El segundo legado, según Asimov, es la irrupción de la conciencia planetaria: la Tierra y la Humanidad tienen un destino común. Lo que le pasa a una, le pasa también a la otra. Enferma la Tierra, enferma conjuntamente el ser humano; enferma el ser humano, enferma también la Tierra. Estamos unidos en lo bueno y en lo malo.
Pero también ocurre lo contrario: siempre que nos mostramos más saludables, cuidando mejor de todo, recuperando la vitalidad de los ecosistemas, mejorando nuestros alimentos orgánicos, descontaminando el aire, preservando las aguas, los bosques y las selvas es señal de que estamos revitalizando nuestra Casa Común.

Según Ilya Prigogine, científico ruso-belga premio Nobel de química 1977, la Tierra viva ha desarrollado estructuras disipativas, esto es, estructuras que disipan la entropía (pérdida de energía). Ellas metabolizan el desorden y el caos (residuos) del medio ambiente de suerte que surgen nuevos órdenes y estructuras complejas que se autoorganizan, huyendo de la entropía, o positivamente, produciendo sintropía (acumulación de energía: Order out of Chaos, 1984).

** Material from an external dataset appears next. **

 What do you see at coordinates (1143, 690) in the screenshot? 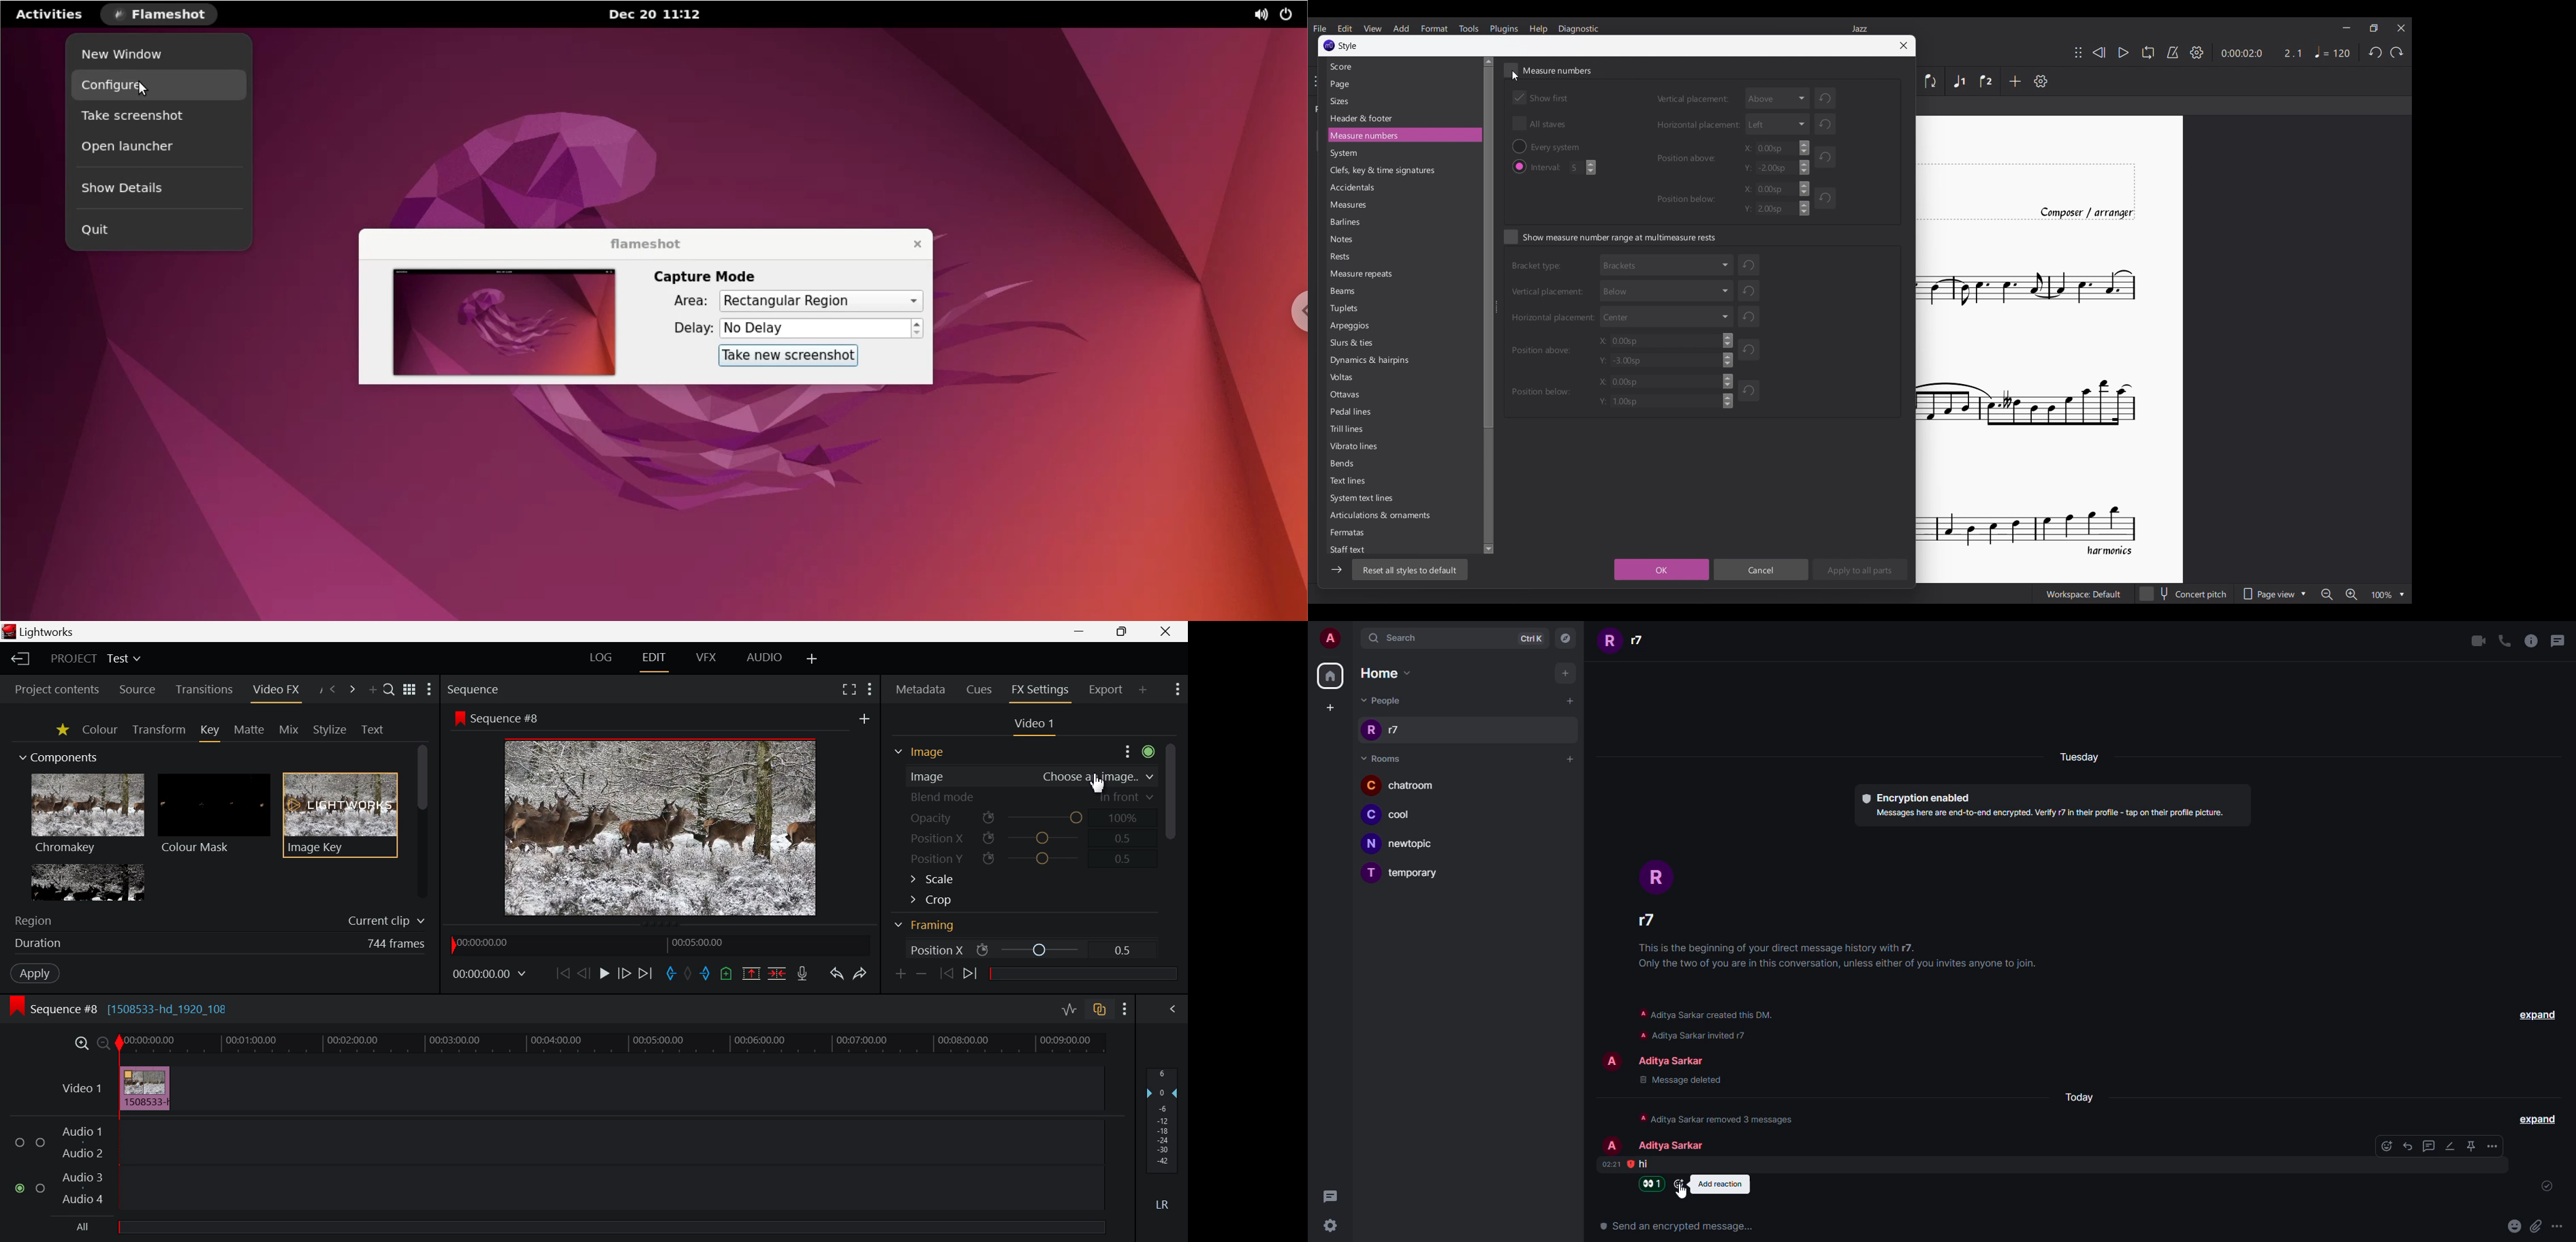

Así, por ejemplo, los fotones del sol son para él, inútiles, energía que escapa al quemar el hidrógeno del cual vive. Esos fotones que son desorden (residuos), sirven de alimento a la Tierra, principalmente para las plantas cuando estas realizan la fotosíntesis. Mediante la fotosíntesis, las plantas, bajo la luz solar, descomponen el dióxido de carbono, alimento para ellas y liberan oxígeno, necesario para la vida animal y humana.

Lo que es desorden para uno sirve de orden para otro. Y a través de un equilibrio precario entre orden y desorden (caos: Dupuy, Ordres et Désordres, 1982) se mantiene la vida (Ehrlich, O mecanismo da natureza, 1993). El desorden obliga a crear nuevas formas de orden más altas y complejas con menos disipación de energía. Desde esta lógica, el universo camina hacia formas cada vez más complejas de vida y así hacia una reducción de la entropía (desgaste de energía).

A nivel humano y espiritual se originan formas de relación y de vida en las cuales predomina la sintropía (economía de energía) sobre la entropía (desgaste de energía). La solidaridad, el amor, el pensamiento, la comunicación son energías fortísimas con escaso nivel de entropía y alto nivel de sintropía. Desde esta perspectiva tenemos por delante no la muerte térmica, sino la transfiguración del proceso cosmogénico, revelándose en órdenes supremamente ordenados, creativos y vitales.

Cuanto más amigables sean nuestras relaciones con la naturaleza y más cooperativas entre nosotros, más se revitalizará la Tierra. Una Tierra sana nos hace también sanos.

*Leonardo Boff es articulista del JB online, ecoteólogo, filósofo y ha escrito Opción Tierra: la solución para la Tierra no cae del cielo, Sal Terrae 2008.